Negative engineering and workflow orchestration (30 minutes)
- Presentation: Overview of materials; negative engineering–how production data pipelines can fail; consequences of pipeline failures; common workflow patterns; the need for workflow orchestration
- Hands-on exercise: Native Python Work Example
- Group discussion: What can you use workflow orchestration for?
- Q&A
Prefect and basic orchestration features (35 minutes)
- Presentation: Retries, parameters, and timeouts; scheduling; task library; secrets; async execution
- Hands-on exercise: Putting Together a Simple Data Pipeline
- Q&A
- Break
Docker and Python packaging (25 minutes)
- Presentation: The need for Docker; how to create a Python package; uploading an image to a registry
- Hands-on exercise: Building a simple image
- Q&A
Using distributed compute for parallel execution (20 minutes)
- Presentation: What is Dask?; What makes Dask good for distributed compute?; depth-first execution/mapping; using Dask for parallelizing tasks
- Hands-on exercise: Running a Flow on Dask
- Q&A
Advanced patterns and subflows (30 minutes)
- Presentation: Typing and pydantic; orchestration pattern with flow of flows; breaking the DAG; the need for runtime flexibility; analytics on top of workflow history
- Hands-on exercise: Running a Flow without pre-registered components
- Group discussion: What use cases need runtime flexibility?
- Q&A
- Break
Putting a real pipeline together (20 minutes)

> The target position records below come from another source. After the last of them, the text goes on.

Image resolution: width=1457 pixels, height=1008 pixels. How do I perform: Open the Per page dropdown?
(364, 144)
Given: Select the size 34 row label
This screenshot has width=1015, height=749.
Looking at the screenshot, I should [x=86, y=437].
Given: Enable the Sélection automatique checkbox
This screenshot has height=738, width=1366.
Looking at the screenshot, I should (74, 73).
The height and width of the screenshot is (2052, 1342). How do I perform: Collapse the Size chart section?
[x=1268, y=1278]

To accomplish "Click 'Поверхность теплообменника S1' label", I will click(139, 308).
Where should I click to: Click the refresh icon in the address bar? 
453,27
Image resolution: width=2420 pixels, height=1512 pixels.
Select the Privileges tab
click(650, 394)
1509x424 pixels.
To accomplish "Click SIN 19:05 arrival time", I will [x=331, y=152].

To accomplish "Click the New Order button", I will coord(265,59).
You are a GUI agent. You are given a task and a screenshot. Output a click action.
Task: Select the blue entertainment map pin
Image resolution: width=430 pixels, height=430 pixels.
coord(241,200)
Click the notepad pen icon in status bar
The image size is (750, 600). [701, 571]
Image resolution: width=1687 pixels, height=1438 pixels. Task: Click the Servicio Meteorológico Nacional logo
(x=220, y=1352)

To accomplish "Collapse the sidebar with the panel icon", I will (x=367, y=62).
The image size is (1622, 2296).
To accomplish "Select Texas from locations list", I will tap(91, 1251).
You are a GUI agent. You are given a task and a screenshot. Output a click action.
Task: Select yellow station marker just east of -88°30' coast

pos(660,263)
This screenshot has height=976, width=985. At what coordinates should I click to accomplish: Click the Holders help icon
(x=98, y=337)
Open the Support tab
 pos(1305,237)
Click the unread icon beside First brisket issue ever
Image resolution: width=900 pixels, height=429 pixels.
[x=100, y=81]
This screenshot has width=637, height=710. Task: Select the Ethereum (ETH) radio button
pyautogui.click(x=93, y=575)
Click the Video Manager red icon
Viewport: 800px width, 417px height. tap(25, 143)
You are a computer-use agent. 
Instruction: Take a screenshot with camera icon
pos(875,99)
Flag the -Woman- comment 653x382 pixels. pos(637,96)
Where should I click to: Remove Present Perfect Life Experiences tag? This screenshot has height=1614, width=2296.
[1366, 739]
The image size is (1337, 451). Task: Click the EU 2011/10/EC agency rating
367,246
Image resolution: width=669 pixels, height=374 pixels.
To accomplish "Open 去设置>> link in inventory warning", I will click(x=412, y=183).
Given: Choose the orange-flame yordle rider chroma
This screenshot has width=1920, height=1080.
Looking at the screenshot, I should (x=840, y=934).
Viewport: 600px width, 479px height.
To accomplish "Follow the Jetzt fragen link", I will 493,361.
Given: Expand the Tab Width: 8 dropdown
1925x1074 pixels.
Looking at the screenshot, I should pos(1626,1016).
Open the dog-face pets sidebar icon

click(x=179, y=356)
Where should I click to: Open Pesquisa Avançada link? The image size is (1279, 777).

- Presentation: Introduction to ELT, Airbyte, dbt, and Snowflake
- Hands-on exercise: Constructing and running an end-to-end pipeline
Wrap-up and Q&A (10 minutes)
Your Instructors
Kalise Richmond
Kalise Richmond is a sales engineer at Prefect, an open source workflow orchestration management system. Previously, she was a software engineer at Apptio, where she helped build analytic tools. Throughout her career, Kalise has run product training sessions for both technical and nontechnical audiences.
Nathan Nowack
Nate Nowack is a solutions engineer at Prefect, where he focuses on building out cloud infrastructure and distributed workflow orchestration patterns to support client projects. He’s also a contributor to Airbyte.